Il ne pouvait en finir autrement. Cette fille était comme cette chanson, une allégorie de la vie. Ce résumé si bref de 80 ans d’existence en 5 minutes ou le temps de boire une bière en terrasse. Une vie remplie de ces moments qui vous prennent aux tripes, pour lesquelles vous ne savez pas si vous devez pleurer de joie ou de tristesse. Ces moments où vous vous sentez invincibles et où vous vous retrouvez la tête dans le caniveau en l’espace d’un battement de cil. Ces moments où vous vous sentez vivants.

Retour à l’envoyeur.

Pour une fois, c’était lui qui avait dû endurer la présence d’un être solitaire à ses côtés. D’habitude, c’était lui qui se faisait gentiment enguirlander par ses ex-conquêtes parce qu’il ne donnait pas de nouvelles, ne disait pas s’il aimait ou pas telle ou telle chose, ne proposait pas de venir passer la soirée ensemble. Pour lui, ce ne voulait pas dire qu’il ne tenait pas à l’autre. C’était qu’il ne voulait pas s’imposer. Il ne souhaitait pas trop se livrer. Et puis il estimait qu’il n’avait pas grand chose d’intéressant à dire, alors, pourquoi embêter quelqu’un avec tout cela ? En outre, si l’autre avait envie de le voir, pourquoi faire tant de manière ? Elle n’avait qu’à l’appeler. Il lui avait bien dit à plusieurs reprise que ça lui faisait plaisir de la voir.

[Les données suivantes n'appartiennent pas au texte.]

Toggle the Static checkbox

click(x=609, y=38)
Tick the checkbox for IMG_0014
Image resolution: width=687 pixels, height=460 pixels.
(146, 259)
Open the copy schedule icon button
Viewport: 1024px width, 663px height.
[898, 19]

Jusqu’au jour où il rencontra celle qui devait être probablement son “soi” au féminin. Une fille au teint blafard un peu renfermée sur elle-même, ne refusant pas le contact avec les autres mais ne le provoquant pas naturellement non plus. Une fille pas douée pour le relationnel, ayant débarqué dans le vrai monde des adultes -celui où l’on prend conscience du sens de la distinction homme/femme - sur le tard.

Ce fut désormais à son tour d’être celui qui propose, celui qui donne des nouvelles, celui qui anime les débats pour rompre les silences parfois un peu ennuyeux. Il comprit alors un peu plus combien l’homme est un animal social. Il se construit par rapport à l’autre, à la place qu’il se construit dans la société en voyant son reflet dans les yeux de l’autre. Il a besoin d’être rassuré par les paroles de ceux qui comptent pour lui. De se sentir exister, tout simplement.

Et puis cette fille finit par disparaitre un peu mystérieusement comme elle est arrivée : sans donner de nouvelles. Avait-elle eu peur de s’engager dans quelque chose ? Avait-il fait quelque chose qui lui avait déplu ? Il ne le saura jamais. Mais ce mois passé en sa compagnie lui aura bien servi de leçon.